It is incredibly important to us that our son Joshua knows where his food comes from.  My philosophy of education is one of place-based, experiential learning, and this is exactly how we teach Joshua about his food.  We bring him along, visit our families, let him get dirty, eat the apples, and pet the piglets.  Farm kids are not isolated from the work that their parents do, and though we don’t live on a farm anymore we plan to keep Joshua involved with where his food comes from throughout his life.  Even a small child can help to raise his own food, and his responsibilities will grow along with him. 

We started early.  About two weeks before Joshua was born, I joined my family for a walk around their 60-acre farm as they tapped trees in sugaring season.  This year, I brought an almost one-year-old Joshua along.  Next year, he’ll get to participate in some small way.

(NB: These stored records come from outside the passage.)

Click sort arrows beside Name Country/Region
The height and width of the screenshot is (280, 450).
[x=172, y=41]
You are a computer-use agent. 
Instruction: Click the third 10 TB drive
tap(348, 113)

As Joshua grows up, he’ll learn to plant seeds, weed, fertilize and harvest.  He’ll be expected to work, learn, and play along with the adults.  He’ll learn to drive a tractor at a young age, when we think he’s ready.  He’ll grow pumpkins, berries and squash and climb up the dwarf tree to get a juicy peach.

He’ll help take care of animals and grow to love them like we do.  He’ll help to package meat, learn to cut it up, and maybe even learn to slaughter our meat animals, though I think we’ll let him make that choice for himself.  He’ll learn to fish in fresh and salt water, too.  We believe that if you choose to eat animals, you had better know where those animals came from and how they lived.

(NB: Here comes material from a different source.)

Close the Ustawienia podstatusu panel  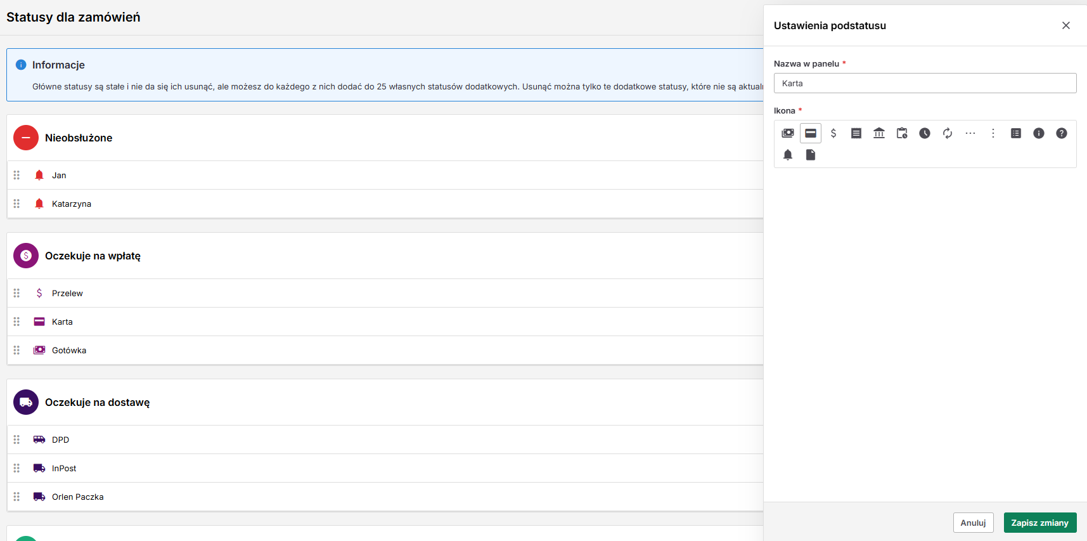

We also spend time in our own kitchen so that Joshua can learn to cook what he grows and raises.  Family meals are important to us, too, and he will get to help in an age-appropriate way.  Right now, Joshua plays with wooden spoons, measuring cups and pots while I cook.  Soon he’ll get to help stir, strain, and wash.  Maybe someday he’ll even cook a whole meal while I put my feet up. A girl can dream.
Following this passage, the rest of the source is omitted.